(課題の内容):
公務員の政治活動をめぐる最高裁判決の記事では、無罪判決にあたる事件は第何号とされていますか。

(ページ抜粋):
+---+

2012-12-14 | 日々のニュース

 ビラを配っただけで逮捕! そんな事件がまたしても起きました(12月8日、東京都知事選の候補者宇都宮氏の支持者が法定ビラをポスティングしていた)。

 大阪市では公務員の政治活動を制限する条例が成立し、大阪府においても同種の条例案が上程されています。公務員に対する攻撃は公務員だけにとどまるものではなく、必ずや全ての市民に対する言論の圧殺につながります。

 そんなことがまかり通る昨今の風潮に歯止めをかける最高裁判決が出されました。

 2012年12月7日、休日に共産党機関紙「赤旗」を配ったとして、国家公務員法(政治的行為の制限)違反の罪に問われた2人の元国家公務員に対する上告審判決で、最高裁第2小法廷は、1人を無罪、1人を有罪としたそれぞれの二審判決を支持し、上告を棄却しました。これによってそれぞれの判決が確定しました。

 同小法廷は、国家公務員法の政治活動禁止の規定そのものについては合憲としながらも、刑罰を科す政治的行為を「政治的中立性を損なうおそれが実質的にある場合」に限定する初判断を示しました。(第762号が無罪判決、第957号が有罪判決)

平成22年(あ)第762号 国家公務員法違反被告事件 平成24年12月7日 第二小法廷判決

平成22年(あ)第957号 国家公務員法違反被告事件平成24年12月7日 第二小法廷判決

 

「国民は,憲法上,表現の自由(21条1項)としての政治活動の自由を保障されており,この精神的自由は立憲民主政の政治過程にとって不可欠の基本的人権であって,民主主義社会を基礎付ける重要な権利であることに鑑みると,上記の目的に基づく法令による公務員に対する政治的行為の禁止は,国民としての政治活動の自由に対する必要やむを得ない限度にその範囲が画されるべきものである。」

「同項(国家公務員法102条1項)にいう「政治的行為」とは,公務員の職務の遂行の政治的中立性を損なうおそれが,観念的なものにとどまらず,現実的に起こり得るものとして実質的に認められるものを指し,同項はそのような行為の類型の具体的な定めを人事院規則に委任したものと解するのが相当である。」

 政治活動で訴追された公務員の無罪が最高裁で確定するのは初めてで、これまで国家公務員の政治活動に関する事件の判例となっていた1974年の「猿払(さるふつ)事件」の最高裁判決を実質的に変更するものとなっています。(ただし、千葉勝美裁判官が補足意見として、猿払事件とは事例が異なるので、その判決とは矛盾・抵触するものではないとわざわざ述べていますが、それはこの判決の中途半端さを示すものです。)

*猿払事件についてはこの記事を参照
  憲法って、面白っ! 第31回「猿払(さるふつ)事件」――公務員に政治活動の自由は?

 政治的中立性を損なう恐れが実質的にあるかどうかの判断基準としては次の項目が列挙されました。

+---+

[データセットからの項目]
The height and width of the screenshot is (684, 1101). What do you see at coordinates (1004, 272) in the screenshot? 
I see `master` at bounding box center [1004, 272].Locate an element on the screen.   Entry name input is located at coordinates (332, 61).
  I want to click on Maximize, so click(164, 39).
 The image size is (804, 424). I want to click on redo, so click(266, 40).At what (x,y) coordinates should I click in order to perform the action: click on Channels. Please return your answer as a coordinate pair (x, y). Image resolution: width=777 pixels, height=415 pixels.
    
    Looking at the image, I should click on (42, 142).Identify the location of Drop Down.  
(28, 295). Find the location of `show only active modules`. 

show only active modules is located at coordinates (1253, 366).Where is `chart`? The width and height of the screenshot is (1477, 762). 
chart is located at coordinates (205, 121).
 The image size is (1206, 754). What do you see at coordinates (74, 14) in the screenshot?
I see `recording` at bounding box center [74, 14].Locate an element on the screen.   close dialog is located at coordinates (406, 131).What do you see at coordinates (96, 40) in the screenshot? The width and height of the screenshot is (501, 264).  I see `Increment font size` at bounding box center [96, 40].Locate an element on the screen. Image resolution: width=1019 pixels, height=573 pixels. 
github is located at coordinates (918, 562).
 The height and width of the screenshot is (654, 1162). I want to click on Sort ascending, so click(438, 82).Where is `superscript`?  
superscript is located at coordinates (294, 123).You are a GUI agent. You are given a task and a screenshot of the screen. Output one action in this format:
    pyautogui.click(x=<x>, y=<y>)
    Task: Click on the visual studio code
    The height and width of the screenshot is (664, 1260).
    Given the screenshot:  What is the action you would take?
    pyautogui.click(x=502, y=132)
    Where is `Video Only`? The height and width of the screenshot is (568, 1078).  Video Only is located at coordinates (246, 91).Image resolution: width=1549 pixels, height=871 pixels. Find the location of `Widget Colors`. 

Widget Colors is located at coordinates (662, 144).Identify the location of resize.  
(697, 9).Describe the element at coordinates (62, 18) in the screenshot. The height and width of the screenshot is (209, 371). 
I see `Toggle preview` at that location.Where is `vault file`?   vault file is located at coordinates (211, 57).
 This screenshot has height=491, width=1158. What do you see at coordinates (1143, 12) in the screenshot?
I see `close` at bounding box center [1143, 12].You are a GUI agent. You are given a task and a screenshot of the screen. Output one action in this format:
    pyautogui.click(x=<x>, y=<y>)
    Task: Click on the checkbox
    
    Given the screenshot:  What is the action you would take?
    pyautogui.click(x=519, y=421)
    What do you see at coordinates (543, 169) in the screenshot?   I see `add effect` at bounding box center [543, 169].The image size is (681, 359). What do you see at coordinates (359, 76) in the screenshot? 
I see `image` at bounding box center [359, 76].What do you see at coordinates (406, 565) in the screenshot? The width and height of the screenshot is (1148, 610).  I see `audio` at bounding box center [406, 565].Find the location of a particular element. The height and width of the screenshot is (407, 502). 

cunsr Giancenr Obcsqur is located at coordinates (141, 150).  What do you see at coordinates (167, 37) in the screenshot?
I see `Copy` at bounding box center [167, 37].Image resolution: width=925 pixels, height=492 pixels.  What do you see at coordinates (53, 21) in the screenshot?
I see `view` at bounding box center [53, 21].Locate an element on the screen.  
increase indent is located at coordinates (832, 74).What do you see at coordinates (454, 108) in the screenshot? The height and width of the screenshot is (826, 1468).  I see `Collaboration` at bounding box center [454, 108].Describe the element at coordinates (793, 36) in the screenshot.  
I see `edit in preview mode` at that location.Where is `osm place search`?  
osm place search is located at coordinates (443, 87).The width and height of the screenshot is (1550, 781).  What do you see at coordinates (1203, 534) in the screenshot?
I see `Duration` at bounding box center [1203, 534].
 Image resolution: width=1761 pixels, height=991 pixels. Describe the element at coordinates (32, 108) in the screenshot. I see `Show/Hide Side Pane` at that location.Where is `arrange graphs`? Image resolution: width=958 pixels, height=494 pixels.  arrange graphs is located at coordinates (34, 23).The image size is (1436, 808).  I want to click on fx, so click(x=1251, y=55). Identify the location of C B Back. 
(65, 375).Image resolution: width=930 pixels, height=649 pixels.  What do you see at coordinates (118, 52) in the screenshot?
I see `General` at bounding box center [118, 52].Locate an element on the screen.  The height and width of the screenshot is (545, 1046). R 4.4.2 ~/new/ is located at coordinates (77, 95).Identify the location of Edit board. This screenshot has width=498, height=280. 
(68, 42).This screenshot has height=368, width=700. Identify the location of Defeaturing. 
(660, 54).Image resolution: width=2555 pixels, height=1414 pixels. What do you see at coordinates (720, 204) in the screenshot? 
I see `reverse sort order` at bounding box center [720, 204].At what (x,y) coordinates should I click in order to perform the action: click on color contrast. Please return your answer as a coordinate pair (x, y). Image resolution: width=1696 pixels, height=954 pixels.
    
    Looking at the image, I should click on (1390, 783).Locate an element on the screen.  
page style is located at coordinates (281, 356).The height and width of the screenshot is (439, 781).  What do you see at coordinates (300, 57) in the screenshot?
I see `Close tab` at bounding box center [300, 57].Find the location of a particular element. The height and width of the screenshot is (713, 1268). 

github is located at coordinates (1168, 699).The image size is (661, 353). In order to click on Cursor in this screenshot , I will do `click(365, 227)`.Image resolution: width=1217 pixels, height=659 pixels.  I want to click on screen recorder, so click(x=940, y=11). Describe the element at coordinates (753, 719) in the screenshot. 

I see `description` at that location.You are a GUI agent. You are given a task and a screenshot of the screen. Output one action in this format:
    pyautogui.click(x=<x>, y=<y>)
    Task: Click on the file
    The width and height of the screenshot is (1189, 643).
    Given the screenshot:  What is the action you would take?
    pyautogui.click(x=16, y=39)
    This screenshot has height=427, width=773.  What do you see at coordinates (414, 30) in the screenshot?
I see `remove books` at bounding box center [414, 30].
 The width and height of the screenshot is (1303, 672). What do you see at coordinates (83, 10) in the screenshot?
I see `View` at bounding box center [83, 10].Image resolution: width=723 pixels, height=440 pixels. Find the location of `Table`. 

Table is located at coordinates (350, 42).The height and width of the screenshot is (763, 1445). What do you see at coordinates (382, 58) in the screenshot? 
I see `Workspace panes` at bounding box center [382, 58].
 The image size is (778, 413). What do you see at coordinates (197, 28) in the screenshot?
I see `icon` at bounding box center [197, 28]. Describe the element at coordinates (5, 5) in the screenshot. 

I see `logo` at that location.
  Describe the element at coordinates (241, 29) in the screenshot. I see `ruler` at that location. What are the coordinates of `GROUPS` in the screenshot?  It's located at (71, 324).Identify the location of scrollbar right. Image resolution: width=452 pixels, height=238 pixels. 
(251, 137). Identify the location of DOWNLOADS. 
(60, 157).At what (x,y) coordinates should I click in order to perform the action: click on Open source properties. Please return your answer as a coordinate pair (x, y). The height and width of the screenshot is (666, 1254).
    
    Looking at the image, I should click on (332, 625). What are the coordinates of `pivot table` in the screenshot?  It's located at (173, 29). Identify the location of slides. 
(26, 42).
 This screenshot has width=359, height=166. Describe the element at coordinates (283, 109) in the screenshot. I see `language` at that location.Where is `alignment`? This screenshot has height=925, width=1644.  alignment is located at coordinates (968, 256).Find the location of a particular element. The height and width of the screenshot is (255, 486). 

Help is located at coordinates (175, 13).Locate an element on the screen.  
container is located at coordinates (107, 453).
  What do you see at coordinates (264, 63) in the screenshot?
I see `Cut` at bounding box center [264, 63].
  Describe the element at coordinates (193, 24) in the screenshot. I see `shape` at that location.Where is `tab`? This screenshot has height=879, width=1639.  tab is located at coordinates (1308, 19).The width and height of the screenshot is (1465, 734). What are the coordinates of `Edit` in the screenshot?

+---+

(解答例):
無罪判決にあたる事件は第762号です。